Monday, July 2, 2012
Pasta Carbonara with Corn
One of my good friends, and senior year of college roommate, L, came to visit last week. She's a California girl and was back home visiting her family. I'm so glad we were able to get together while she was in town and even more excited that I got to cook for her. We met our junior year when we both studied abroad in England, so it seemed fitting that I had Pasta Carbonara with Corn on the menu the night she ate with us. As I mentioned waaaaay back in August 2006 when I first started this blog, I discovered carbonara in England (of all places) my junior year abroad with my very dear friend, S. We ate it everywhere we could find it. Making carbonara with L, even this variation with the corn, brought back memories of our time together in England. Man, we had a blast. Hard to believe it's been 11 years already.

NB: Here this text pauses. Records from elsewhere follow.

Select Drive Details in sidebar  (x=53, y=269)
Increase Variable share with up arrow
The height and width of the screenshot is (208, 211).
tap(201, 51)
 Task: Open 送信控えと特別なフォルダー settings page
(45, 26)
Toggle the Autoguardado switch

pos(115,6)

Anyway, this luscious carbonara was inspired by this Rachael Ray recipe for Pasta Carbonara with Corn and Chiles. I had great success adding asparagus to my carbonara, so corn seemed like a great idea. I ended up combining my usual method for making carbonara with the flavor profile from Rachael's recipe, omitting the chiles because I didn't want it to be spicy.
This was a real winner that would be even more amazing with fresh Jersey corn straight off the cob. You all know my carbonara obsession is legendary but the addition of the corn was wonderful. I love crunching those kernels under my teeth. This is a great summer version of carbonara, made lighter by the corn and the fresh herbs. Everyone cleaned their plates, including Baby Girl.
Pasta Carbonara with Corn
Inspired by Nigella Lawson and Everyday with Rachael Ray
1 pound spaghetti
1/2 lb bacon, chopped
1 large onion, sliced
2 cups corn
4 cloves garlic, minced
2 tablespoons fresh thyme, chopped
1/2 cup parsley, chopped
1/4 cup vermouth
4 eggs
1 1/2 cups freshly grated Parmesan
1/4 cup heavy cream
Freshly ground black pepper
Freshly ground nutmeg
Put a large pan of water on to boil for the pasta. Cook the pasta according to package directions.

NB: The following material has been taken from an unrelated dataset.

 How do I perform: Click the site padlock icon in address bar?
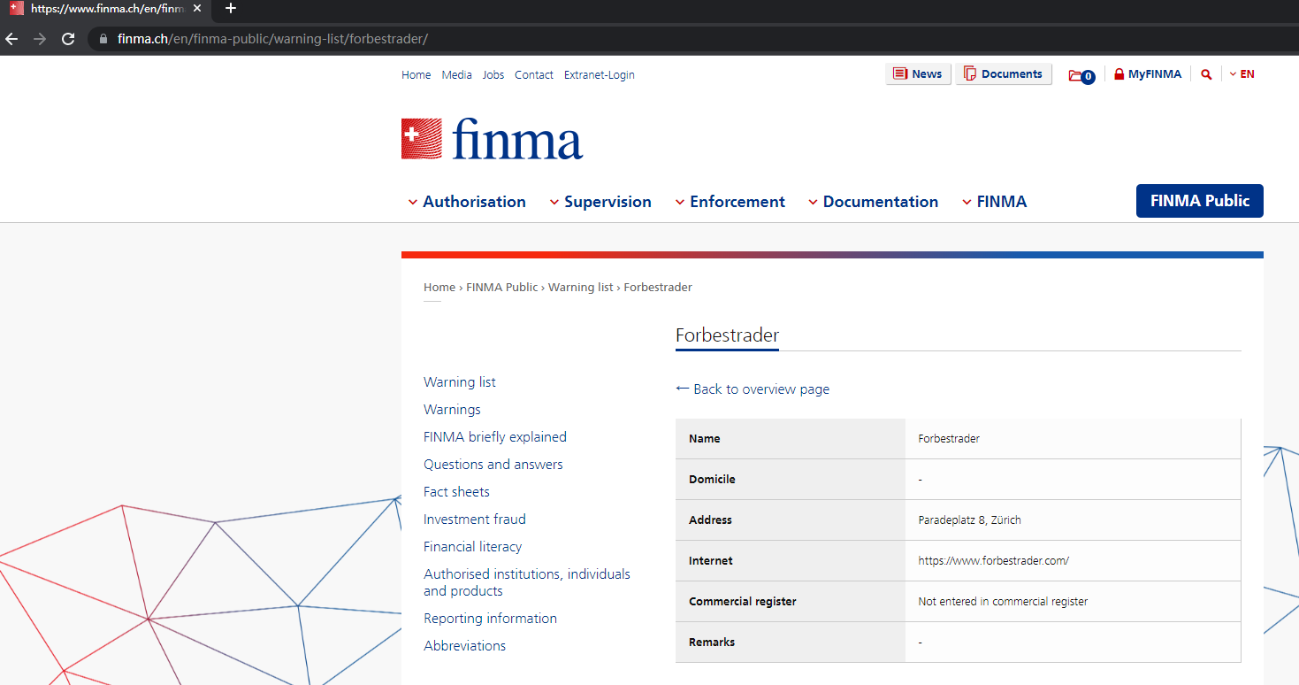[103, 39]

In another large pan that will fit the pasta later, cook the bacon until crispy but not crunchy. Add the onions and cook until softened and starting to caramelize, about 15 minutes. Add the corn and garlic and cook for 5 minutes. Add the thyme and parsley, then pour in the vermouth and let it bubble so that, after a few minutes, you have a small amount of salty winey syrup left. Take the pan off the heat.

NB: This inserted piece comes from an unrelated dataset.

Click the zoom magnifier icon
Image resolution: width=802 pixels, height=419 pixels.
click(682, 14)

In a bowl, beat together the eggs, Parmesan, cream, pepper and nutmeg. When the pasta is done, remove approximately 1/2 cup of the pasta water before draining. Add the drained pasta to the bacon and corn mixture, tossing well to coat with the syrupy sauce. Add the eggs and cheese mixture, swiftly tossing everything to mix. Thin with pasta water, if needed. Grind over some more pepper to serve.